Karma. escrita por Alien
A viagem foi longa. Minhas costas doíam cada vez que eu tentava me acomodar confortavelmente no banco do passageiro. Frank e eu revezávamos o volante de vez em quando, permitindo assim, pelo menos algumas horas de sono para ambos.
Quando o vilarejo estava próximo, pedi para assumir a direção. Frank não dormia há mais de oito horas.
- Charlotte. – chamou ele, com a voz um pouco sonolenta.
- Sim? – respondi, checando rapidamente um mapa.
- O que nós vamos fazer quando chegarmos lá?
Engoli em seco. Não fazia a mínima idéia. O dinheiro que tínhamos era pouco e a comida que havíamos pego já estava se esgotando. Resolvi falar a verdade.
- Não sei, Frank. Desculpe.
Ele riu, sem humor. – O que seria de você sem minha super inteligência, hã?

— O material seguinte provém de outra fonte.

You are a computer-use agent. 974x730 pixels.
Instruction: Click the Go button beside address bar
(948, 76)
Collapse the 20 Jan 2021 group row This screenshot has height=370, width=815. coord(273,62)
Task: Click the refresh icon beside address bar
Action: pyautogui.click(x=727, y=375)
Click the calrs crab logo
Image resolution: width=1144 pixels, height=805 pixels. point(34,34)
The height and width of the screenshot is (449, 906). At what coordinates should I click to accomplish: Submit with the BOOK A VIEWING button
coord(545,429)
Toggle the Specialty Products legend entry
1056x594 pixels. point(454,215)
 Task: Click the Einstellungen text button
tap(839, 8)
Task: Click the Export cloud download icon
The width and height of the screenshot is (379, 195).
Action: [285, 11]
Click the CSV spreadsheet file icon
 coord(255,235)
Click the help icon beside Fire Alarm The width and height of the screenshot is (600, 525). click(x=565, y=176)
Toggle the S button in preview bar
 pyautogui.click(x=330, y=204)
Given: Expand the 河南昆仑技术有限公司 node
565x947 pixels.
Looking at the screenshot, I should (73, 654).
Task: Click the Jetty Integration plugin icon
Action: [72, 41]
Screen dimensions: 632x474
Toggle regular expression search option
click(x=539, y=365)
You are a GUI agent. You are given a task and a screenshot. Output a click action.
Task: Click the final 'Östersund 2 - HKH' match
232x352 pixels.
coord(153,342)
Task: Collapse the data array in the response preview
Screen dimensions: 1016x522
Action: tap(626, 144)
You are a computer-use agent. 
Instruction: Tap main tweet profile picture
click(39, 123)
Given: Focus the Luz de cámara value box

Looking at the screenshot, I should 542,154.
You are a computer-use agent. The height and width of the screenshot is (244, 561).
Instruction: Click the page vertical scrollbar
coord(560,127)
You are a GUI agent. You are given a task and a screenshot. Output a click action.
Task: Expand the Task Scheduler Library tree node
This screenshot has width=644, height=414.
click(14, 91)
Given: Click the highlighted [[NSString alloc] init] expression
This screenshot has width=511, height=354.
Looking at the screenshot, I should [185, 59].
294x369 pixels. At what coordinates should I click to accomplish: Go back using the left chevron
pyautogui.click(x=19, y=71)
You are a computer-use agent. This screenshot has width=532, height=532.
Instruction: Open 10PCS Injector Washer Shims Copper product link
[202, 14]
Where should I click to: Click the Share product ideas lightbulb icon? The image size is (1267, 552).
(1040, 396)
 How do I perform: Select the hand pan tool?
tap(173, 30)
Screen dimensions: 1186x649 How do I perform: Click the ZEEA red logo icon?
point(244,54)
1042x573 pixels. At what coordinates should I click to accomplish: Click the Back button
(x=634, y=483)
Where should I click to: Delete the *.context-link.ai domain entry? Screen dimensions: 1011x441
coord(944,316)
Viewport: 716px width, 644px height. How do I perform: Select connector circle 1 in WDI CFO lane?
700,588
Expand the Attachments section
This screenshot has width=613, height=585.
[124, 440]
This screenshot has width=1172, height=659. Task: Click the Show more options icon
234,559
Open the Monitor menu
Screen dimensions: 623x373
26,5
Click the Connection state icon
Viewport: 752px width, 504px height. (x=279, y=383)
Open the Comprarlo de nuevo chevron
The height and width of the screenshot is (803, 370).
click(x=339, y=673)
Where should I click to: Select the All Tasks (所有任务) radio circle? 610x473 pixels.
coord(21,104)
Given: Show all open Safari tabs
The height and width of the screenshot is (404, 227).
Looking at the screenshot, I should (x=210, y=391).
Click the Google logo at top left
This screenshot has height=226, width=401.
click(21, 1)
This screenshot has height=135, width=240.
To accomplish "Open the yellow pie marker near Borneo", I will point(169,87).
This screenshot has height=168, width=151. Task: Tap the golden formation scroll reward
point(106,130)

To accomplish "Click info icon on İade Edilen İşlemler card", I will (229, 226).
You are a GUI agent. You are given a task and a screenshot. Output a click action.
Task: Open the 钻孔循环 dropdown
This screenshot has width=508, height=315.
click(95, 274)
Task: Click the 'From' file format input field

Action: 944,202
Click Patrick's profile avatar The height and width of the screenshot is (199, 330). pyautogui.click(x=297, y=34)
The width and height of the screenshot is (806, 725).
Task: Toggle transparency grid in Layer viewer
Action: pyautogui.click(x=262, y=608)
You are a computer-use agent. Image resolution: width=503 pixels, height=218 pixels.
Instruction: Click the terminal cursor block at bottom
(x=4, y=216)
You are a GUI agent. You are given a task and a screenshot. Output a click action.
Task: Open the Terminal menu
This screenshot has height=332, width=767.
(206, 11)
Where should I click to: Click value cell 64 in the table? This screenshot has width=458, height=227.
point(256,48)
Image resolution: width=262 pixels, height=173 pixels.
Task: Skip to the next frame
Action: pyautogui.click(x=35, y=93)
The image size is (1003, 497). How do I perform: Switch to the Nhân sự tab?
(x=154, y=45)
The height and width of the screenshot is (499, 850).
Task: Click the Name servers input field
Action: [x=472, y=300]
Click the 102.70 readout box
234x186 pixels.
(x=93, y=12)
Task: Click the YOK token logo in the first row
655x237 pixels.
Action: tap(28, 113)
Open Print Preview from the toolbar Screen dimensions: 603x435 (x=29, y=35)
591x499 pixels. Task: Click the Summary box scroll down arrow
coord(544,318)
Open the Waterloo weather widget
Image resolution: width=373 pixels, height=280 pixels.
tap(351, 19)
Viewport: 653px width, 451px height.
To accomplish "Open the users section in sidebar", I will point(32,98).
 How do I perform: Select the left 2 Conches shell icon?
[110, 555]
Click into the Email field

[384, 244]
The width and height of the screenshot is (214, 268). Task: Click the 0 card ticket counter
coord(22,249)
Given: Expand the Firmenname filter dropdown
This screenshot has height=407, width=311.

Franzi o cenho, sem entender absolutamente nada.
Frank apenas pegou o mapa que repousava no meu colo e, apontando para determinado local, explicou:
- Aqui está localizada uma pensão. Não é grande coisa, mas a diária é barata e eles não exigem documentos. Eu me informei.
- Tá. Usaremos nomes falsos por enquanto, ok?
- Foi exatamente por isso que escolhi esse ponto para nos hospedarmos. – explicou ele, encostando-se ao banco do passageiro e fechando os olhos. Dei a conversa por encerrada.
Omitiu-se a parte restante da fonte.